Researchers used a survey to ask hundreds of pediatric ED physicians about their comfort level treating dental emergencies, as well as their years of experience and whether their site has an on-call or in-house dentist or oral surgeon. The results suggest that more can be done to improve these physicians' knowledge of how to handle dental emergencies (Pediatr Emerg Care, April 24, 2018).
"Dental trauma is a common type of pediatric trauma, and long-term prognosis depends significantly on timely and appropriate management," lead study author Matthew Cully, DO, a pediatric resident at the Medical University of South Carolina (MUSC), told DrBicuspid.com.
Comfort level varies by experience
“I felt far less confident in the management of many of the other possible dental injuries.”
The number of dental emergencies seen in emergency departments has been increasing for decades, yet ED physicians often lack the knowledge to manage common dental traumas, according to previous research. Dr. Cully experienced this firsthand during a summer rotation at the MUSC pediatric emergency department.
"In a short period of time ... I was involved in the care of several children presenting with dental trauma," he said. "While I felt confident in management of a tooth avulsion, I felt far less confident in the management of many of the other possible dental injuries."
Therefore, Dr. Cully wanted to study whether other pediatric physicians in emergency departments felt the same way as he did. So he sent a survey to a popular listserv for these physicians asking if they were comfortable diagnosing and treating dental trauma and tooth avulsion.
|Confidence treating dental trauma by years of experience|
|Confidence level||0-5 years||5-10 years||10-20 years||> 20 years|
Nearly 300 U.S.-based pediatric emergency physicians responded to the survey. About 20% said they were not confident treating dental trauma or replanting an avulsed tooth.
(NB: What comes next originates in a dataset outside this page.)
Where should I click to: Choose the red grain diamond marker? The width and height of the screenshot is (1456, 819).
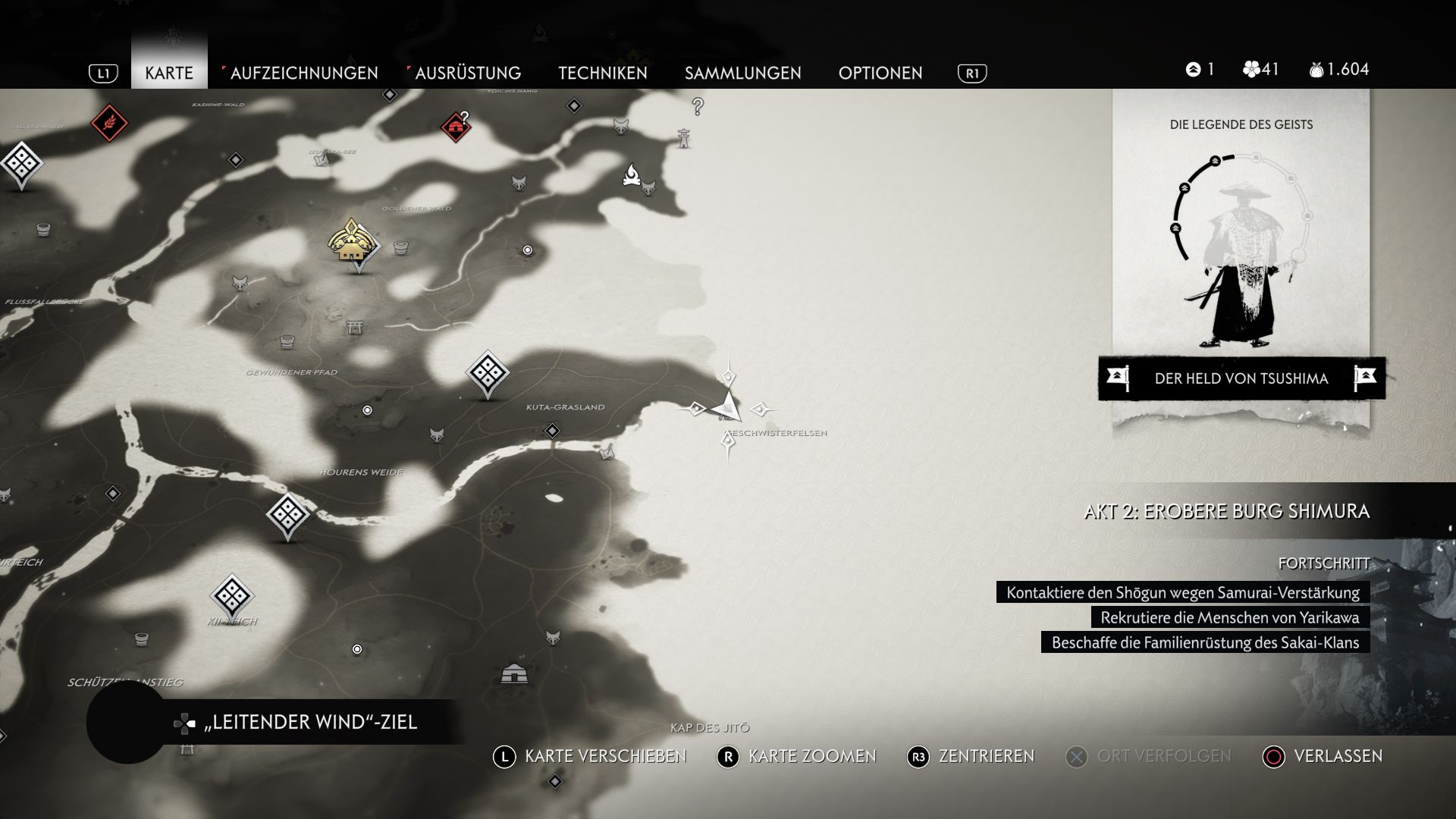[109, 122]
Those with more than 20 years of experience were significantly more likely to feel confident treating dental trauma than their younger counterparts, but even 13% of these experienced physicians still did not feel confident treating dental emergencies.
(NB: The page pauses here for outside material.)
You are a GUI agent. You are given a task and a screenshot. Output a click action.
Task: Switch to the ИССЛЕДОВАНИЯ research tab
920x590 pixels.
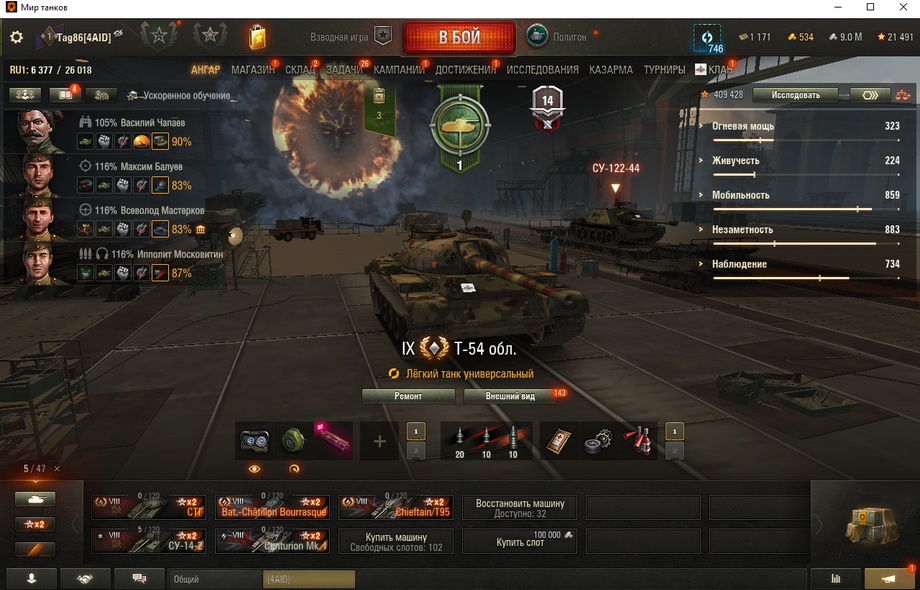(542, 70)
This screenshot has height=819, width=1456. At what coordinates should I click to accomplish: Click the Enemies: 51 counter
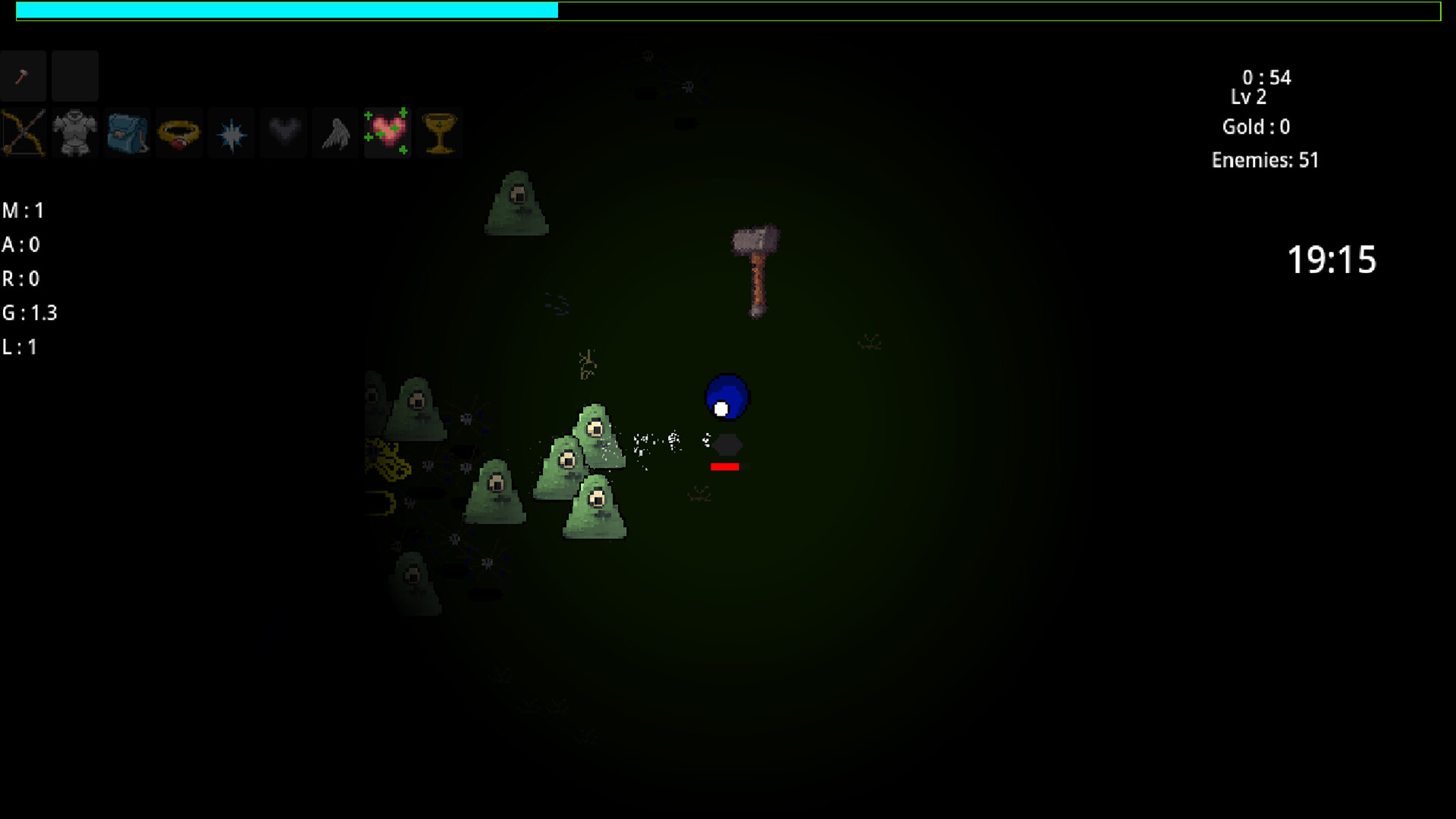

In addition, only 6% of pediatric emergency department physicians sometimes or always used a dental trauma decision-making pathway, a type of flow chart that helps physicians make appropriate treatment choices for their patients. Nevertheless, 90% of physicians were confident or somewhat confident of knowing when to refer dental trauma to a dental professional, and about two-thirds of respondents had an in-house or on-call dentist or oral surgeon for their department.
Can a decision-making pathway help?
The authors listed several shortcomings to their study, including that the survey was not validated and its reliability was not tested. Furthermore, the survey was sent to a single email listserv, so the results may not represent the feelings of all U.S. pediatric emergency physicians.
Nevertheless, the authors believe their survey findings highlight an important problem within pediatric emergency departments and physician training. Dr. Cully and colleagues plan to continue investigating ways to boost physicians' confidence in treating dental emergencies, and a follow-up study will investigate whether decision-making dental traumas pathways can significantly improve physicians' confidence and patient outcomes.
"Our hope is that our decision-making pathway will help provide timely management, improve emergency physician comfort, and enhance outcomes for pediatric patients presenting with a dental trauma," Dr. Cully said.